Вдруг из мглистой массы к нему протянулась рука. Генка судорожно схватился за нее, и был выдернут с жестокой силой…
В белую ночь, кишевшую комарами. Он стоял абсолютно сухой перед серебряным озером. А перед ним стоял Михаил. Стоял прямо, без дьявольских ужимок и ухмылок, смотрел на него строгими сухими глазами.
- Бери бутылку и набирай воду, - сказал Генке отшельник, протянув ему чистую пластиковую посудину.
Генка послушно наклонился над водой и наполнил бутылку.
- Каждый день давай ей по рюмочке. Не будет пить – лицо протри, губы. Но все равно, старайся, чтобы она выпила хотя бы рюмку. Каждый день. Слышишь?
- Слышу, дядя Миша. Спасибо. Только…
- Что? – блеснул глазами отшельник.
- Это папа мой был, да?
Михаил покачал головой.
- Господи, как вы мне все надоели, дураки! Напридумывают себе черт-те чего, и ходят потом, воображают, ходят и ходят, ходят и ходят…
Он, бормоча и жалуясь на «всяких придурков» пошел к своему лагерю, уверенно ступая по едва видимой тропке.
***
Алле казалось, что она спала целую вечность. И спала бы еще, если бы ей не мешали! Кто-то ее настойчиво будил.
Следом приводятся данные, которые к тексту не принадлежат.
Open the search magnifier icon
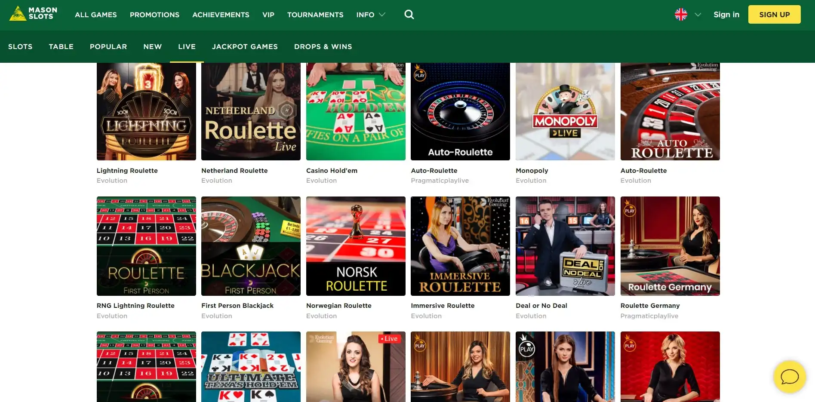 pyautogui.click(x=409, y=15)
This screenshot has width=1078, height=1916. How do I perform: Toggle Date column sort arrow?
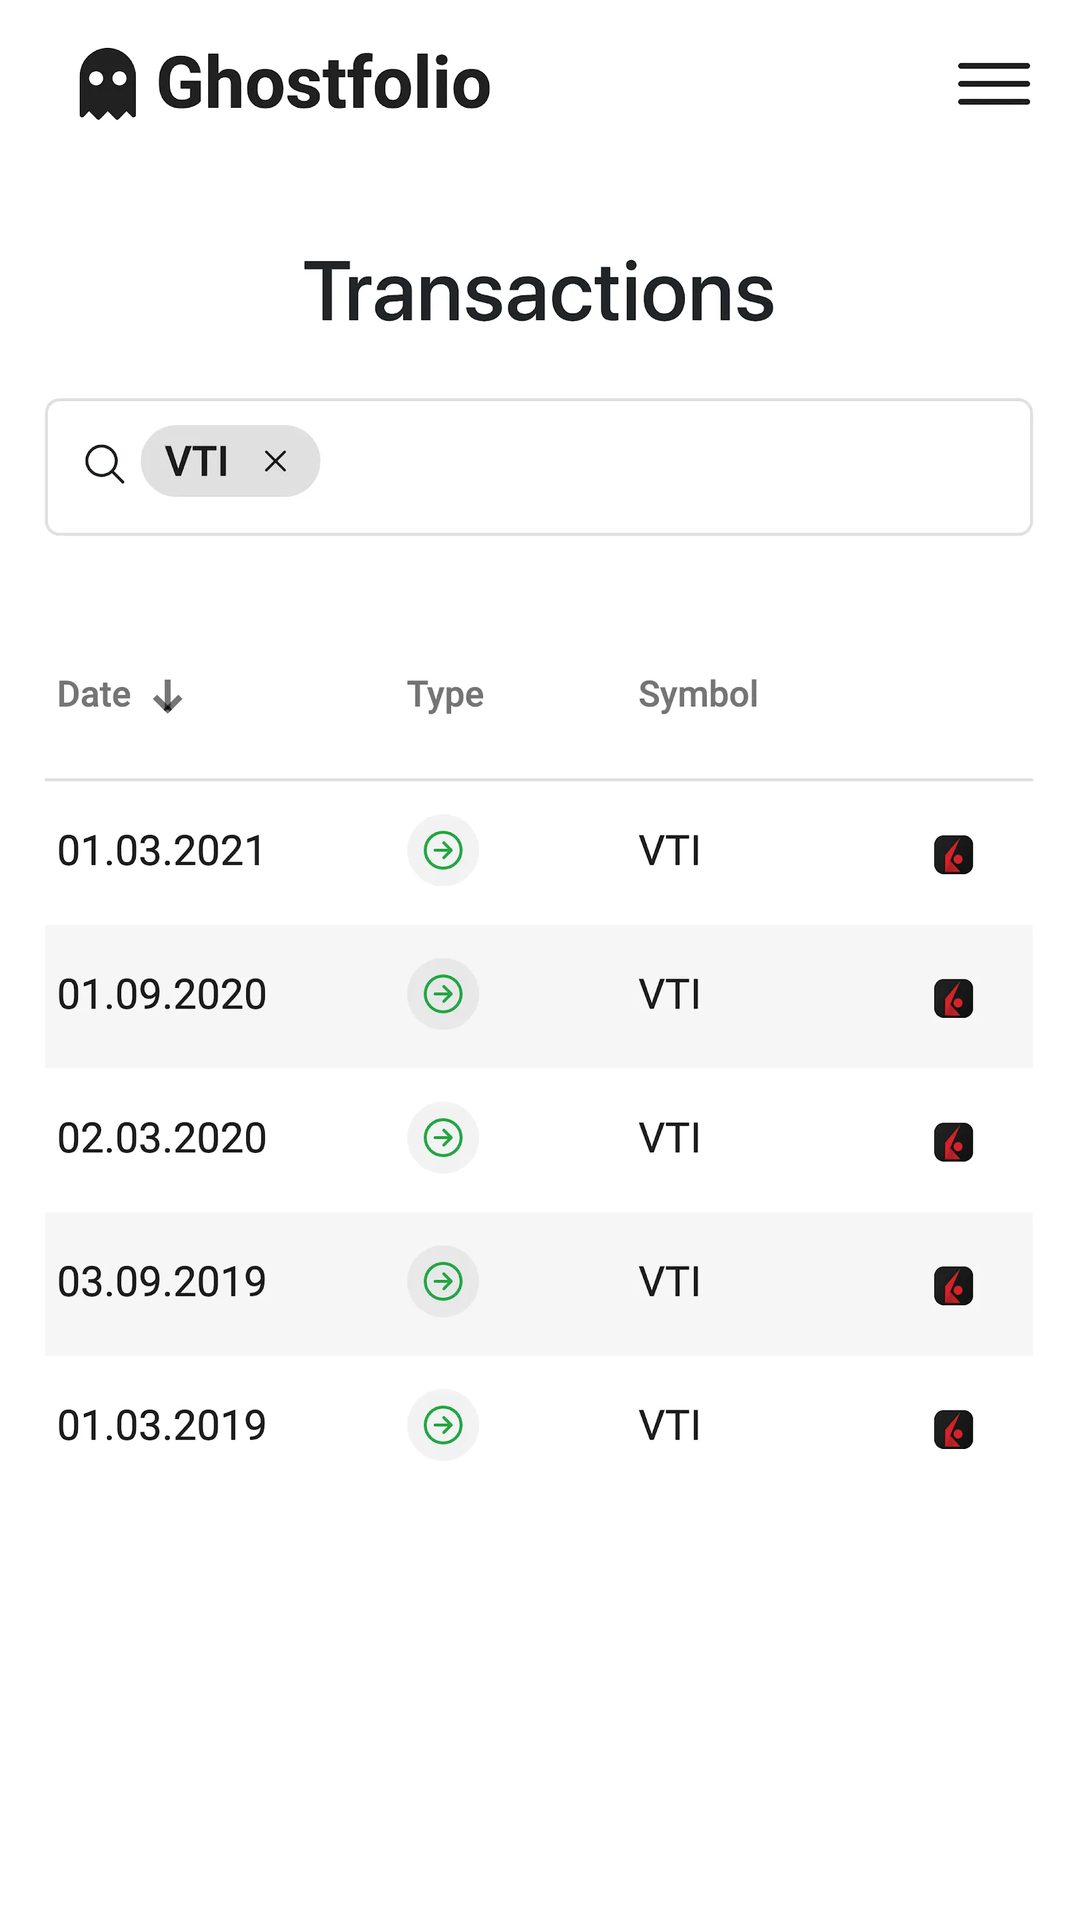167,696
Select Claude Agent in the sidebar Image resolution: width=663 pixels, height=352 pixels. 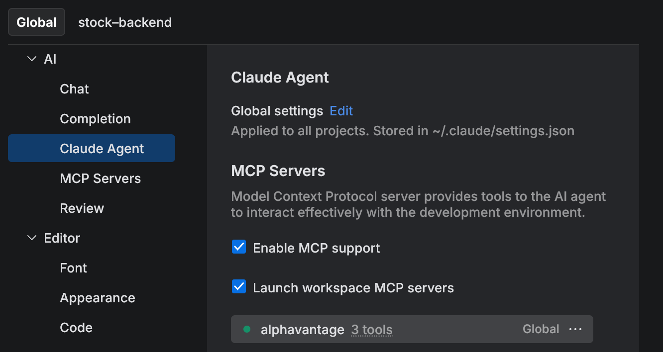coord(102,149)
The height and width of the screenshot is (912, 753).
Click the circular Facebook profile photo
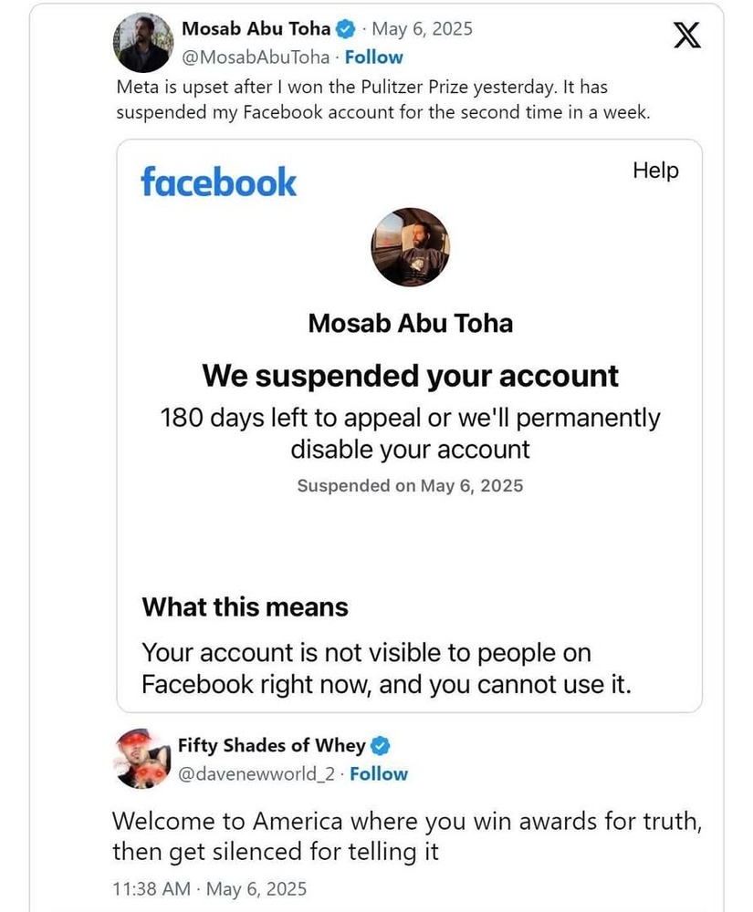410,247
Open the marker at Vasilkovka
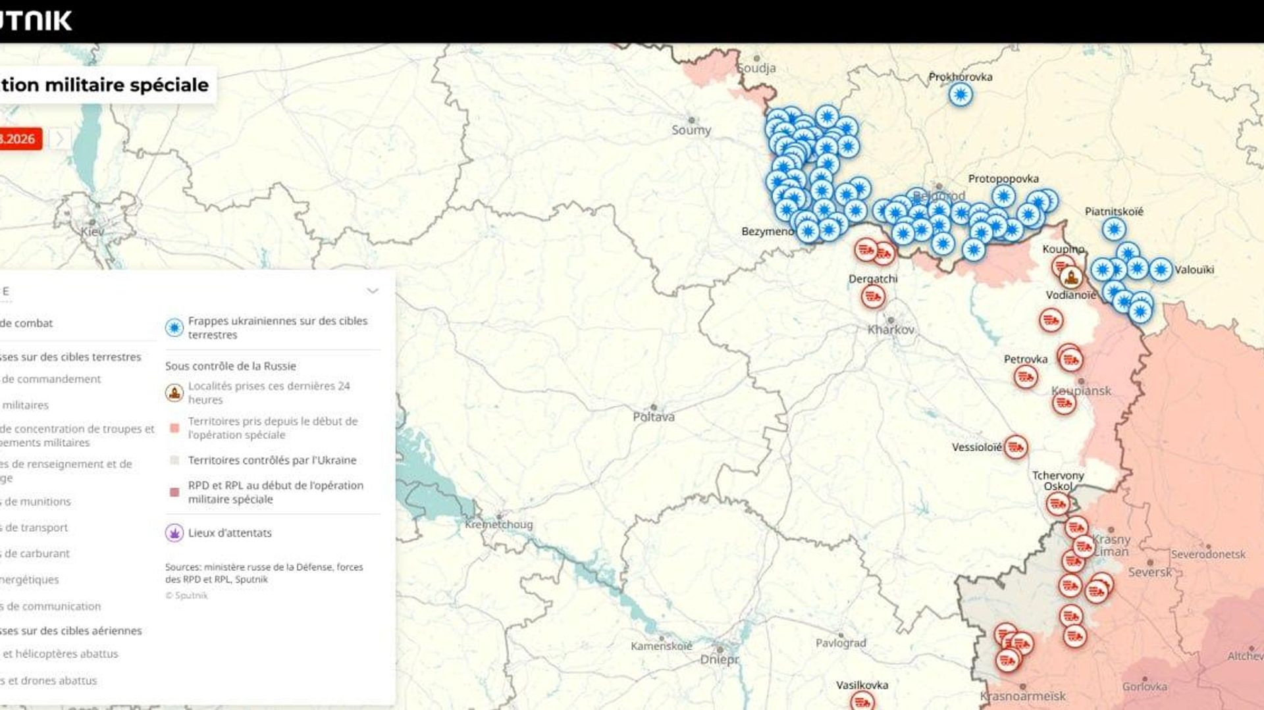Viewport: 1264px width, 710px height. click(862, 701)
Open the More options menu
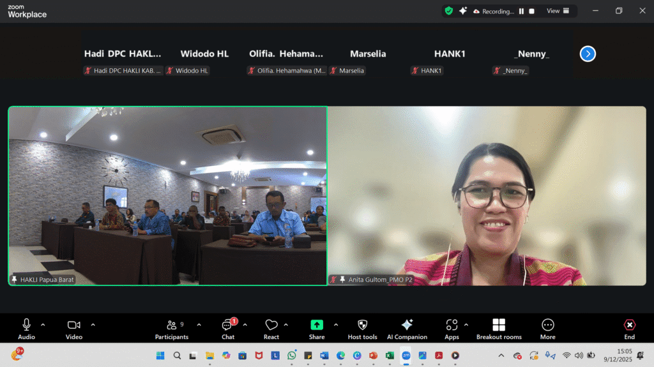Screen dimensions: 654x367 (x=547, y=329)
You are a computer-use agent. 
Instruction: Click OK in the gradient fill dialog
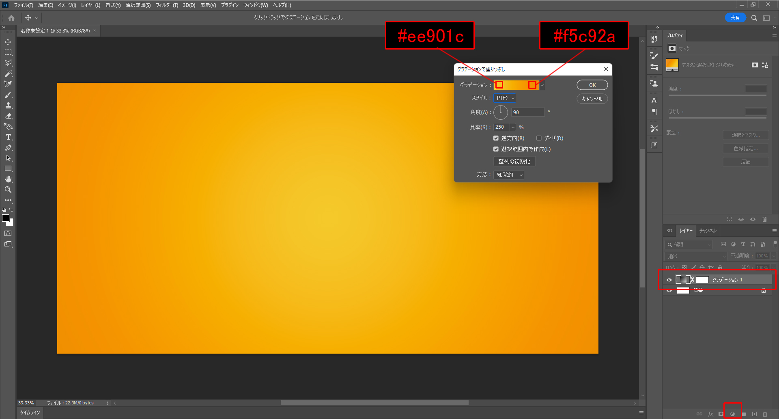click(x=592, y=85)
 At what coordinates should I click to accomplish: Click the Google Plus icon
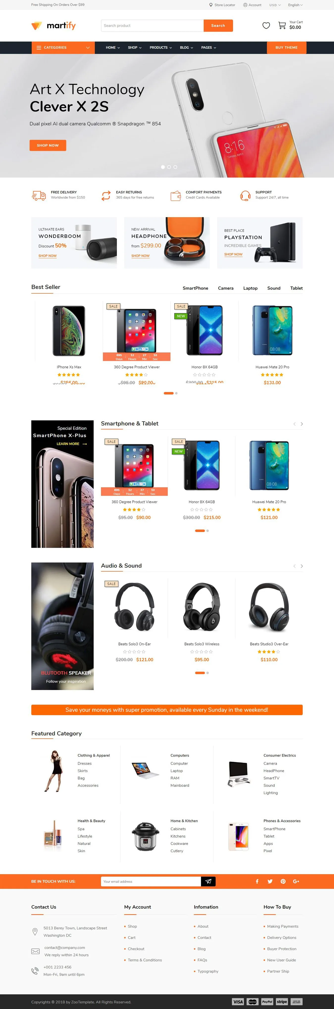click(x=296, y=881)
Тряс за плечо, тормошил, тискал, целовал в макушку… Плакал?
Она с трудом разлепила припухший от укусов комаров глаз. И ахнула. Ее крепко обнимал Вячеслав Анатольевич. Его глаза тоже были красные, набрякшие, обведенные черной окантовкой. Ноздри Аллочки почуяли знакомый до боли запах любимого одеколона Лебедева.
- Дядя Слава! Дядя Слава! – закричала она и крепко обвила шею мужчины.
- Девочка моя, ох, ты, головушка бедовая, - приговаривал Вячеслав, проводя жилистой рукой по Алкиной стриженой макушке, - нашли, слава богу! Нашли!